Solo marathon starts with trilogy of trilogies

Phoenix Theatre brings back alumnus one-man wonders

Charlie Ross performs three one-man shows Oct. 11 to 17.

Charlie Ross performs three one-man shows Oct. 11 to 17.

Charlie Ross trades in airfare, cab rides and hotel beds for a 15-minute commute by foot to bring his trilogy of trilogies for a one-week gig at the University of Victoria.

“I can’t think of the last gig I was able to walk to,” said the UVic alum, who kicks off the theatre department’s 50th anniversary Alumni Festival. “I won’t have to do any Skype dates with my family while I’m doing my job, my trilogy of trilogies.”

Over the one-week engagement, the Gordon Head resident performs his One-Man Lord of the Rings, One-Man Star Wars Trilogy and One-Man Dark Knight: A Batman Parody between Oct. 11 and Oct. 17 – billed as the One-Man Marathon.

Ross lands Oct. 10 after wrapping a gig in London; the night after closing at Phoenix Theatres, he opens a two-week showing at Pumphouse theatre in Calgary.

“I’ve lived down the street but I work everywhere else. I very rarely get the chance to work in Victoria, which is crazy.”

In 2000, he and fellow UVic alum TJ Dawe (another in the celebratory one-man marathon) were working with a third friend in Toronto on radio plays for a live audience.

“Star Wars is what I knew best. I thought it would work better as a three-person thing. I gave them the script and they tried to read it and didn’t get what I was going for,” Ross said. They suggested he do it himself. “I thought that’s stupid … it actually did make a lot of sense.”

It harkened back to something he’d learned during work between his second and third years at UVic with a Fringe group in 1994. “The people that were doing solo shows, they were still able to get by. They only had to float their own boat. So it made sense to try this solo with no costumes, no props, no overhead,” he said.

Star Wars took 18 months to gather momentum and hasn’t slowed since.

“This is the analog viral experience. It took a long time but when it picked up …,” he said. “It just seemed like an idea that would run its course very quickly, but Star Wars is beyond what people in any form of industry can anticipate. It continually turns out billions of dollars for all the people involved.

“Lucasfilm got on board and I got licensed by Lucasfilm and that gave this a weird air of legitimacy even though it was still just (me) being ridiculous on stage.”

The One-Man Star Wars “captures the child’s exuberance that we sometimes lose,” Ross said.

His one-man shows are sort of like children and now he has a teen, a tween and a toddler: Star Wars, 16, Lord of the Rings, 11, and the baby, two-year-old Batman. He plays no favourites among them. “They’re all so different. That’s the cool thing about when you start to put together shows, they take a different part of your heart. They really become your children in a weird way and you tend to love your children no matter what.”

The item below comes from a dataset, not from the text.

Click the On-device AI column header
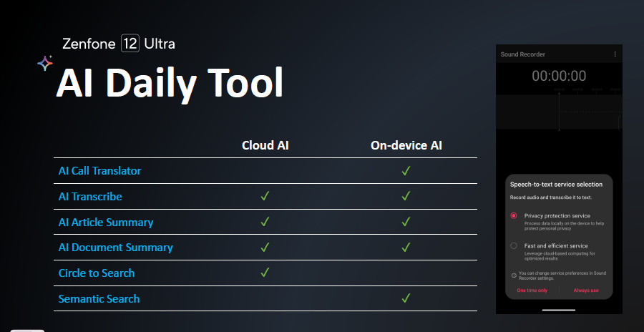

Batman took him a bit longer, interrupted by the the 2012 mass shooting inside a Colorado movie theatre during a midnight screening of The Dark Knight Rises. Twelve people were killed and 70 injured.

“It haunted me. I had a hard time getting past that,” Ross said. “Making this type of show, it’s accessing the little geek inside of you and that just shook me out of my reverie. I had a hard time not thinking about that (shooting). I thought that can’t be the lasting legacy. It’s meant to be fantasy and escape. I’m part of the positive stuff that’s out there.”

Batman, however, is not the one that drains him onstage.

Perhaps predictably, the 12 hours of Lord of the Rings film reduced to the adaptation is significantly longer and more character-riddled than the others. “Lord of the Rings is the one that kicks the crap out of me,” he said.

Despite the challenges, he looks forward to presenting all three within a week at his alma mater. “It’s a lot of different voices, a lot of different heads. … To do all three will be very interesting because they are all slightly different,” Ross said.

Ross’ shows mark the first of three performers in the Anniversary Alumni Festival Oct. 11 to 29 at UVic’s Phoenix Theatre. TJ Dawe performs The Slipknot Oct. 18 to 22 and Shannan Calcutt performs Burnt Tongue Oct. 25 to 29.

“It’s weird to think I’ve lived down the street from UVic all these years but I’ve been busy and working. I feel like I’m bringing back more value in myself,” Ross said. “In so many ways Victoria gave me all the opportunities I ever had, not just to act and study acting. I wrote (these shows) here, I rehearsed them here. This is where they begin. So it’s a thrill to be involved.

“I’ve tried to keep my career in such a way that I can make a living but also in a sense honour what came out of UVic at that time.”